§ Trecho do documento:
Indígenas - Álbuns Santos Rufino |
Esses usos e costumes,
desde quando o Código Civil Português de 1867 autorizou a sua observação,
apesar da imposição dos limites ali, também, fixados, derivados dos princípios
da moralidade e da humanidade nos moldes ocidentais, passaram a ser fonte legal, autorizada pelo
ordenamento jurídico português, de resolução dos conflitos. Dessa maneira o ordenamento jurídico
português reconheceu a norma costumeira, sem, entretanto, institucionalizá-la,
ou seja; reconheceu a existência do direito costumeiro, mas não lhe acatou os
princípios. Certificou a sua existência, facultando a sua aplicação
pelos juízes na resolução dos conflitos envolvendo os indígenas nas suas colônias.
Por que isto foi levado a efeito? Porque
verificou-se a ineficácia do ordenamento jurídico português diante das relações
sociais envolvendo os indígenas, sujeitos sociais não alcançados pelas leis
metropolitanas. O conjunto de leis, tanto materiais, quanto formais, era
insuficiente para resolver os conflitos resultantes daquelas relações
sociais, produzidos pelos desvios de conduta exigidos pelas tradições desconhecidas
pelo ocidente, e se conhecidas, não mais utilizadas na atualidade, porque
contrárias ao que era tido como
civilizado.
Essa autorização legal para a observação do direito consuetudinário dos indígenas gerou uma ordem plural, imposta
pelas circunstâncias e reconhecida legalmente. Um pluralidade legal criada
artificialmente pela legislação, a fim de que os colonizadores retirassem das
autoridades tradicionais o poder de resolver os seus
próprios conflitos e pudessem manipular estas tradições, amoldando-as de
acordo com os princípios da moralidade e da civilização nos moldes ocidentais.Um
processo de aceitação das tradições como forma de enfraquecimento delas e de
meio de subordinação dos africanos.

§ Dados brutos:
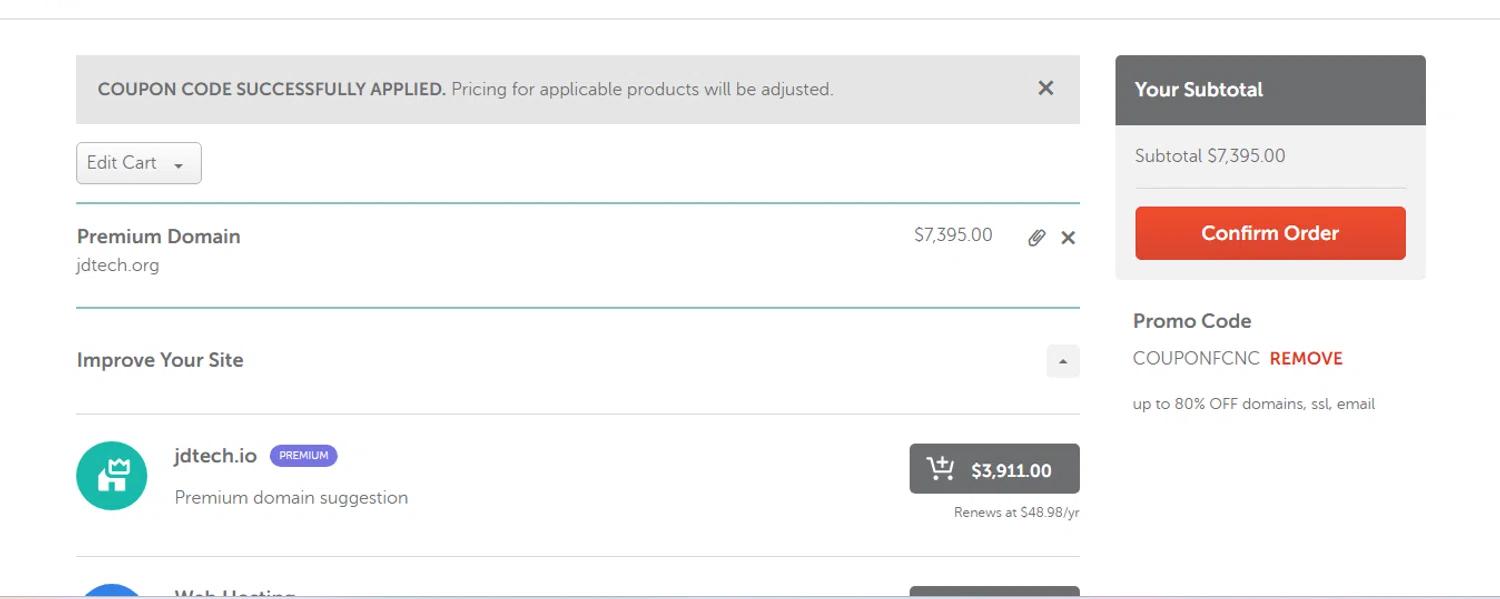Add jdtech.io to cart for $3,911.00

coord(994,469)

§ Seu objetivo: Você pode transcrever, sem mudar nada, todo o trecho do texto sobre o direito costumeiro dos indígenas que vai de "Por que isto" até "civilizado."?

§ Saída correta:
Por que isto foi levado a efeito? Porque
verificou-se a ineficácia do ordenamento jurídico português diante das relações
sociais envolvendo os indígenas, sujeitos sociais não alcançados pelas leis
metropolitanas. O conjunto de leis, tanto materiais, quanto formais, era
insuficiente para resolver os conflitos resultantes daquelas relações
sociais, produzidos pelos desvios de conduta exigidos pelas tradições desconhecidas
pelo ocidente, e se conhecidas, não mais utilizadas na atualidade, porque
contrárias ao que era tido como
civilizado.